You know that feeling? When you have a cold and you aren’t able to get a deep enough breath? You aren’t able to get enough air in? It’s frustrating. There’s nothing you can do about it. You panic. Or that feeling that keeps you awake at night. The gnawing thought that you may have done something wrong. Had a hurtful thought. Lied to someone you love. Maybe without even realizing it.
That feeling that stems from a paralyzing fear that you are lost. You don’t know who you are anymore. Or guilty of something you don’t even yet understand. That moment when you realize you have everything you thought you wanted: an amazing wife, supportive family, a great job with a sense of purpose, a theatre hobby and family that brings you joy and acceptance.
And something still isn’t right. There’s something missing. And then you realize what’s missing is you.
It happened to me in 2008. It caught me off guard. I was embarrassed not to have known earlier. I was 25. I’d lost my job in the recession. I’d literally lost my voice after damaging my vocal cords. It hurt to speak. And then I realized I’d lost more than my voice. I’d lost me. It didn’t just hurt to speak. It hurt to... everything. It wasn’t intentional. It wasn’t anyone else’s fault. I loved my life. I loved my wife. My individuality. But my chest had started to feel heavy. I couldn’t breathe. Couldn’t get enough air. An absence of truth I didn’t even know existed was crushing me.
“Leap and the net will appear,” they say.
And then I took that leap. My wife, my mother, my mother-in-law, and so very many others were there to catch me. In fact, painful as it may have been for them, they were standing on the ground with the net. Strong. Perhaps somehow more ready than I was. But scared, too. And many of them hurt. It was still them that convinced me to leap. To breathe. To breathe as me.
Last week, my ex-wife, Veronica (whom I still love and adore and am lucky to have in my corner), told her version of the story. Beautifully. And I cried. And was reminded how much she truly means to me. And my story. She talked about breathing in forgiveness and breathing out acceptance. I was so lucky to have had support that so many don’t. I was able to breathe in the love of those around me, and exhale my own truth. To be me.
Being yourself isn’t always easy. Sometimes it’s really, really hard. For all of us. But it’s essential.

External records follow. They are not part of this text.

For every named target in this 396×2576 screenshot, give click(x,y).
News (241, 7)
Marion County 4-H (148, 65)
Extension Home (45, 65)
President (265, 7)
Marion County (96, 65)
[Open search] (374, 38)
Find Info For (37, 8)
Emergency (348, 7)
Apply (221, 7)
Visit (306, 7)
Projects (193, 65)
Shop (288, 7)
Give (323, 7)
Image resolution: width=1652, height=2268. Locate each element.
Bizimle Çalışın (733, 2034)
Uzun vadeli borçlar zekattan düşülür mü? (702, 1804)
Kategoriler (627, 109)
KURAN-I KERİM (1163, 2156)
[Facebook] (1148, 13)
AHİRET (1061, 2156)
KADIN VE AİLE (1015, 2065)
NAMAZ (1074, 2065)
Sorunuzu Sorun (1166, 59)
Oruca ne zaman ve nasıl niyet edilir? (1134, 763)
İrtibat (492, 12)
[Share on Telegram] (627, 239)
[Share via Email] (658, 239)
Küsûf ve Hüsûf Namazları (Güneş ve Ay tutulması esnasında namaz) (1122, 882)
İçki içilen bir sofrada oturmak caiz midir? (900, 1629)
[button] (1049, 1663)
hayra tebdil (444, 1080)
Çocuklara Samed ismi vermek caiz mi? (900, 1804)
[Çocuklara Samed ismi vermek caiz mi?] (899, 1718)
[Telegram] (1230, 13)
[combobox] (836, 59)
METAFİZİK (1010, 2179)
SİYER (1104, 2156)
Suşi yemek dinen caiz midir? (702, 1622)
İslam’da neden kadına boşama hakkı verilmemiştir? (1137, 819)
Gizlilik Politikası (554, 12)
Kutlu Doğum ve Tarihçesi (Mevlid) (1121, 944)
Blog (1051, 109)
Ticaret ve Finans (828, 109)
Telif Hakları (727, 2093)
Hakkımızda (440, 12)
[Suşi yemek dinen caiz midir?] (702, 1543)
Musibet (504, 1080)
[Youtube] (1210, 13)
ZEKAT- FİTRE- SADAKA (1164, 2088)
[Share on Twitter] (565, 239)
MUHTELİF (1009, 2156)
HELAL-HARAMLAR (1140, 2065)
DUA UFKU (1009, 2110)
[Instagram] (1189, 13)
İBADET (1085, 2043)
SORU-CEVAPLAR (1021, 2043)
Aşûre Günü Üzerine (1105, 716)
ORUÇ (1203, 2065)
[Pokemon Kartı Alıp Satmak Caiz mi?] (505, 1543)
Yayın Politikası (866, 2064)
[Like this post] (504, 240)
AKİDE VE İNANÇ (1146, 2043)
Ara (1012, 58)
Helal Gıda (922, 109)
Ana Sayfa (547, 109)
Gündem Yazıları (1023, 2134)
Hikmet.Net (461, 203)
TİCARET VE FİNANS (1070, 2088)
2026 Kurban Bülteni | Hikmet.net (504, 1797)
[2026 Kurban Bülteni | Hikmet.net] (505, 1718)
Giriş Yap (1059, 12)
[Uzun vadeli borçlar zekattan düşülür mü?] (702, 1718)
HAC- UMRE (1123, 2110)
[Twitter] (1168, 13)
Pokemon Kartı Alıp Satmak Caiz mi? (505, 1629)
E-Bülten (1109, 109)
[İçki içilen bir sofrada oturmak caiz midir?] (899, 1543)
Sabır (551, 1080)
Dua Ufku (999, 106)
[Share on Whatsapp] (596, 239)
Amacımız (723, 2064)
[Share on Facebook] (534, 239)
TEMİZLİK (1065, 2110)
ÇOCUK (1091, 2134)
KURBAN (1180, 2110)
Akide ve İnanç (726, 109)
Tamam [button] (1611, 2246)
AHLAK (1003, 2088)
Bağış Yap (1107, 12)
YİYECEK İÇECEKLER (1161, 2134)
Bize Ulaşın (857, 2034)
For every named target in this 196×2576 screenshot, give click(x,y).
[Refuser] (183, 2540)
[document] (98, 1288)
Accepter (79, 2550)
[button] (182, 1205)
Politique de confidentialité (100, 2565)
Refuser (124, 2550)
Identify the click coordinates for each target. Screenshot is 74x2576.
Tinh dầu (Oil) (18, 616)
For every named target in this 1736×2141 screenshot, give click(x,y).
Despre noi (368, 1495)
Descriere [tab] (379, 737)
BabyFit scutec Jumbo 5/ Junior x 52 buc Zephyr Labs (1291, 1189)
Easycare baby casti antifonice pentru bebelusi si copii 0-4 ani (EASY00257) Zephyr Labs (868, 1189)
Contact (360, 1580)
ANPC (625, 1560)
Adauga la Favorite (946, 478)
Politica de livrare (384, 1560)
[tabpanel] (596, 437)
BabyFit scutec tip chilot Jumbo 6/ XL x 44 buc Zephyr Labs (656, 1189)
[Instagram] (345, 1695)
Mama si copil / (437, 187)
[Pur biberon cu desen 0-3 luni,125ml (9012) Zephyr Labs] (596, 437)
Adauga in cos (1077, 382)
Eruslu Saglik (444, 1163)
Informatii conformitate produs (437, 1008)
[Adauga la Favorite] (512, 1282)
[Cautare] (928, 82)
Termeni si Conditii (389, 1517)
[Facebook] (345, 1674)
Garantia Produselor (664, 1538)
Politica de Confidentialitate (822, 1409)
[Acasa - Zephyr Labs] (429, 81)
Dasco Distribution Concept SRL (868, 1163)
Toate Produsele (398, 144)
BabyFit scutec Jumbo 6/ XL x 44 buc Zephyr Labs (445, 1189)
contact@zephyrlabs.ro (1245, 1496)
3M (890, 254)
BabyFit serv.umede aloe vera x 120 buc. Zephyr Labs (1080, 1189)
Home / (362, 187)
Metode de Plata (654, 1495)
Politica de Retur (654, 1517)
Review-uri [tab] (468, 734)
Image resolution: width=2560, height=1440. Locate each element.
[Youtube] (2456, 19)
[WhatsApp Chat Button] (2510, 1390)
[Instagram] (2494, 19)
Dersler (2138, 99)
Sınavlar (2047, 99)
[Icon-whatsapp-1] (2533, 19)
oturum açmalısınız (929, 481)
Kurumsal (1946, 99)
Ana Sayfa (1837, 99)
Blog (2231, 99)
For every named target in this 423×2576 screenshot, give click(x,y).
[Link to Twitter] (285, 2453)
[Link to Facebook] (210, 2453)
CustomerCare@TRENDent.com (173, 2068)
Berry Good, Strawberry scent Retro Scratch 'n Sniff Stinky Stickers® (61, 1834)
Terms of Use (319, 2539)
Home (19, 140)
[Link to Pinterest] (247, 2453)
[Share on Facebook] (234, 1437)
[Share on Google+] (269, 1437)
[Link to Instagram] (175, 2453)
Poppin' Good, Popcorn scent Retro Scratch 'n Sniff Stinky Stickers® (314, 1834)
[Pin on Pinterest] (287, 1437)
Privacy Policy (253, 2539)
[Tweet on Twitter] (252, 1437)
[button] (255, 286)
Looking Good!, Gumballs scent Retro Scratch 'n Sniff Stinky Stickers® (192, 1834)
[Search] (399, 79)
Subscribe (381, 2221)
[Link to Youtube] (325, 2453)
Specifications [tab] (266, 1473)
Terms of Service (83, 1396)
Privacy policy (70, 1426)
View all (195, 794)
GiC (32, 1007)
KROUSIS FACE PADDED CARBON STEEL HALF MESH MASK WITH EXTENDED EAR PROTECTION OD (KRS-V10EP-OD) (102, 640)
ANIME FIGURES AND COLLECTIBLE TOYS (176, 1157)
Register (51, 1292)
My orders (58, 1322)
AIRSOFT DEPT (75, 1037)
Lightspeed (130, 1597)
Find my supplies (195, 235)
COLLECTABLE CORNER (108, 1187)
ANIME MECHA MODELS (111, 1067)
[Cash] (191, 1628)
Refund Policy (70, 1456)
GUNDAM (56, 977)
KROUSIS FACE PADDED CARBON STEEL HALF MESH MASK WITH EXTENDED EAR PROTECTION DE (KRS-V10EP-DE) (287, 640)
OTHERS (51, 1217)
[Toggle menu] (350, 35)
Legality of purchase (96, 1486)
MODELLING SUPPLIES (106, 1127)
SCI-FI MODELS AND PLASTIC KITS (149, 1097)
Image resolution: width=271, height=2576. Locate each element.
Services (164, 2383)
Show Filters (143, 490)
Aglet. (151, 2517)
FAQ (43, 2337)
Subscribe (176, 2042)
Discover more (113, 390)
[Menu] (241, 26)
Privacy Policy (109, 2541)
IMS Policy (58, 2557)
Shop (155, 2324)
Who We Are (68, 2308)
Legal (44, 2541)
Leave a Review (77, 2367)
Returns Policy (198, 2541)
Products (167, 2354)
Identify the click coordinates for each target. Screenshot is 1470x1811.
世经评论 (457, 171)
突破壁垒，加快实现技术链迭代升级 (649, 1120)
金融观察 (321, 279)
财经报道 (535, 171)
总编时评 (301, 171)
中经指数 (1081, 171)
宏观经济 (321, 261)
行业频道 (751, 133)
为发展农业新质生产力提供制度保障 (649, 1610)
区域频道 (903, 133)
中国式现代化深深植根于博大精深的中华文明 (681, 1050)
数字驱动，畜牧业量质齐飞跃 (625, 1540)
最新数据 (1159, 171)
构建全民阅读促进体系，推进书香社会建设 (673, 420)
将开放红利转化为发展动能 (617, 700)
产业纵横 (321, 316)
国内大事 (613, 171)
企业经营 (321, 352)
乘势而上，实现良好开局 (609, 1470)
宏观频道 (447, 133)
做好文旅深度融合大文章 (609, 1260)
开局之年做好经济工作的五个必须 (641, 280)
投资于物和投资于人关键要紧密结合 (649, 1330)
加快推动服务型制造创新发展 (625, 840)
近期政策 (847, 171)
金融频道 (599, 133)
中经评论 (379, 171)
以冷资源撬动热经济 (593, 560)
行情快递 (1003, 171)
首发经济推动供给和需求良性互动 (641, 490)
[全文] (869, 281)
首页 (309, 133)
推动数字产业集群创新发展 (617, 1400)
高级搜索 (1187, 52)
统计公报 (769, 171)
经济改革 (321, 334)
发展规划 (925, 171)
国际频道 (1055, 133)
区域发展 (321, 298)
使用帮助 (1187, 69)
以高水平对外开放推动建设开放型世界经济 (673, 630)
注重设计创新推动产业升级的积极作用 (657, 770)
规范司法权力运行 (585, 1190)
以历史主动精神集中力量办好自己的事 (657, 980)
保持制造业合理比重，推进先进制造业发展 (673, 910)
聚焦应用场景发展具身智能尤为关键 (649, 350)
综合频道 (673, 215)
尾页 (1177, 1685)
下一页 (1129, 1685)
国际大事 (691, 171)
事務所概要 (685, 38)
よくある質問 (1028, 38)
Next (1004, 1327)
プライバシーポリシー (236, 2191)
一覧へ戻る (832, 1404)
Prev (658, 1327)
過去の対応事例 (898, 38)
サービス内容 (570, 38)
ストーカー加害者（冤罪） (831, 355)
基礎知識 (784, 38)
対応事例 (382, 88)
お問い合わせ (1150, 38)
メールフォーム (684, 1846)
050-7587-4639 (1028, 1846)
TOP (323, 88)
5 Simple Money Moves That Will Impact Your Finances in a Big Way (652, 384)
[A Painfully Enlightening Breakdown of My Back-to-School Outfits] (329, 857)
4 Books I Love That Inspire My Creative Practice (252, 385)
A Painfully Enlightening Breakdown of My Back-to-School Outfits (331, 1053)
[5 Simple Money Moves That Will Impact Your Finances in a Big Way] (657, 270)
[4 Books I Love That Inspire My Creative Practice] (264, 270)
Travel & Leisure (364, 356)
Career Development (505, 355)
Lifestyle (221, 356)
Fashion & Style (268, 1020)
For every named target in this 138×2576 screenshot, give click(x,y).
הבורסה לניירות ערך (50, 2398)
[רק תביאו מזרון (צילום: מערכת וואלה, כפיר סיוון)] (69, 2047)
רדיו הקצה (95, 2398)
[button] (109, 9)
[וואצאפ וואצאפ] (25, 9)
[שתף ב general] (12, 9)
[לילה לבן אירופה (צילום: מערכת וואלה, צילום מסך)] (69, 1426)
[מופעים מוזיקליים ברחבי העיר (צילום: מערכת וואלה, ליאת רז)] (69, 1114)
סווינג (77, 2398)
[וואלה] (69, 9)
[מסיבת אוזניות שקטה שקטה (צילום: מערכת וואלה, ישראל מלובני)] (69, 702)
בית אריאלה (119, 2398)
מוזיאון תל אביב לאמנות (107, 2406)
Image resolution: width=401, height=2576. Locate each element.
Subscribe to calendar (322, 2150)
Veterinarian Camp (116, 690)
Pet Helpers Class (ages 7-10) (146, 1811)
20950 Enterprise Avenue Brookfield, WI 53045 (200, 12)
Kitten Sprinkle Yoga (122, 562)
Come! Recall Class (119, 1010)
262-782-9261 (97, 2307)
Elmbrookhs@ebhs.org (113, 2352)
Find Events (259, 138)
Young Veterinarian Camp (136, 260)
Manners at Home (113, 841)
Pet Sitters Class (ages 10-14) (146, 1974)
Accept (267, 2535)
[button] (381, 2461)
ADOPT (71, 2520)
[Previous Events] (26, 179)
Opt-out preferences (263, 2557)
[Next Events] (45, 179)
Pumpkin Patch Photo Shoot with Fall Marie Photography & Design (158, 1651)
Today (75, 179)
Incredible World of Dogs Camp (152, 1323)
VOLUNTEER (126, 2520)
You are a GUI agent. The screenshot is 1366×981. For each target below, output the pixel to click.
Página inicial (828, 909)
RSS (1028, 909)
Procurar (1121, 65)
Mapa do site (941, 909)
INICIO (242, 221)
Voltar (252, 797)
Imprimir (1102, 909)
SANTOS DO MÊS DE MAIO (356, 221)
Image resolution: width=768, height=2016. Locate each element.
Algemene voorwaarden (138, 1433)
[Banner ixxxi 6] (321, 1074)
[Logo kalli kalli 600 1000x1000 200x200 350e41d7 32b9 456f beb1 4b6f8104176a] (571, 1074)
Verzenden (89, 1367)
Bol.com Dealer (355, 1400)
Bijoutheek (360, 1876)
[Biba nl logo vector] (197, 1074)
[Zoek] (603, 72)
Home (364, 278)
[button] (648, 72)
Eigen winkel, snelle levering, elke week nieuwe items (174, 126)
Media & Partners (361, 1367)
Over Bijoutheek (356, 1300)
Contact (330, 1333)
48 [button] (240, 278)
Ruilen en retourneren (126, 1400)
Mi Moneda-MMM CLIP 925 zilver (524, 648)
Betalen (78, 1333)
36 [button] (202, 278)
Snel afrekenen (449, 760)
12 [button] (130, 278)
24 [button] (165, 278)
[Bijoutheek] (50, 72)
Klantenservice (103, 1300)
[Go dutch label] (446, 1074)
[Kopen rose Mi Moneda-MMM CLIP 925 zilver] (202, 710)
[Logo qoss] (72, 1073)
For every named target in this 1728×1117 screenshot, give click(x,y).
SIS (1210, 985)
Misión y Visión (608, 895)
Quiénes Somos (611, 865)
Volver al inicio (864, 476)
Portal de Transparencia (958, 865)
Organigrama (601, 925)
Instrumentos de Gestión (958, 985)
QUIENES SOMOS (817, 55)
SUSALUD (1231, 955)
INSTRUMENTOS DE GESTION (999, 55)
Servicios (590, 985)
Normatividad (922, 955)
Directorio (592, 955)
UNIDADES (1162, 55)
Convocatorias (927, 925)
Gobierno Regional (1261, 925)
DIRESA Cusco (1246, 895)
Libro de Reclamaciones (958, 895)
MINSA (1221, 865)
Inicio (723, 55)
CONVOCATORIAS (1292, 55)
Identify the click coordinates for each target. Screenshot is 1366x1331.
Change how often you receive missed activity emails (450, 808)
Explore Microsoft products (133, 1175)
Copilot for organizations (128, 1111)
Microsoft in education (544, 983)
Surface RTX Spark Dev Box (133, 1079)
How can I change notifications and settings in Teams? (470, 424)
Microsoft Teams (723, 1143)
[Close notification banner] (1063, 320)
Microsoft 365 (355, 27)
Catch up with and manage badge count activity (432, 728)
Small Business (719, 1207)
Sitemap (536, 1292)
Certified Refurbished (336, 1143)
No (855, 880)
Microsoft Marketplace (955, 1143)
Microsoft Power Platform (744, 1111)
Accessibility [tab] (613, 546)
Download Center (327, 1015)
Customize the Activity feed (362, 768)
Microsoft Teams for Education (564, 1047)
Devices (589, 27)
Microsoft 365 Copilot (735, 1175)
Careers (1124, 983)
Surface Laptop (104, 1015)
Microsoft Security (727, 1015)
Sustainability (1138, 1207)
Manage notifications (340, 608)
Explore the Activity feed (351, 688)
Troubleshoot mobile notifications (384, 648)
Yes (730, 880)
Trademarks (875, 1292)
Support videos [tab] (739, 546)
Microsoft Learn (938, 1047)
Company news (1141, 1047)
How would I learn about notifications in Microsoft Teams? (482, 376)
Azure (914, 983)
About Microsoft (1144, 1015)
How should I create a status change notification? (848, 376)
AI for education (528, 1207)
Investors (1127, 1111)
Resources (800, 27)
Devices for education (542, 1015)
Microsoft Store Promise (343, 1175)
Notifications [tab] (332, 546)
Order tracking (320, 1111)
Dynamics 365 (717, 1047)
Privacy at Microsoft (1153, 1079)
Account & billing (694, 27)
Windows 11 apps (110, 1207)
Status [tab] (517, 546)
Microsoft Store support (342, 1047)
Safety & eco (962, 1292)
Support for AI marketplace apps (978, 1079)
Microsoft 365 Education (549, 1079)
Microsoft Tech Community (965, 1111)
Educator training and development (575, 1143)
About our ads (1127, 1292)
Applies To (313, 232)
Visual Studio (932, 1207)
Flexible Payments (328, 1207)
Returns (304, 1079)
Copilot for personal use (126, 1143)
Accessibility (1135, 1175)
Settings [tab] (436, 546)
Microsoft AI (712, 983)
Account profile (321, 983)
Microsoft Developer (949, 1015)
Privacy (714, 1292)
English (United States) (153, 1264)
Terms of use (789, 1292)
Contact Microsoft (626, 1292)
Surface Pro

I’ve had a hard time adequately describing my coming out experience to anyone. It involved hurting others. It involved a lot of hurt within myself. Shame. Pride. There were feelings for others involved. It was messy. It took a few years to fully heal and find myself.
Last week I watched Love, Simon with my amazing husband, Tim, on the heels of Veronica speaking her truth. And a few seconds of that beautiful story said more about my own process of truth than I have ever been able to eloquently put into words.
“You get to exhale now… You get to be more you than you have been in a very long time.”
So, whoever you are, exhale. Leap. Be someone’s net. Love people for who they are. Love yourself. Love your Tim.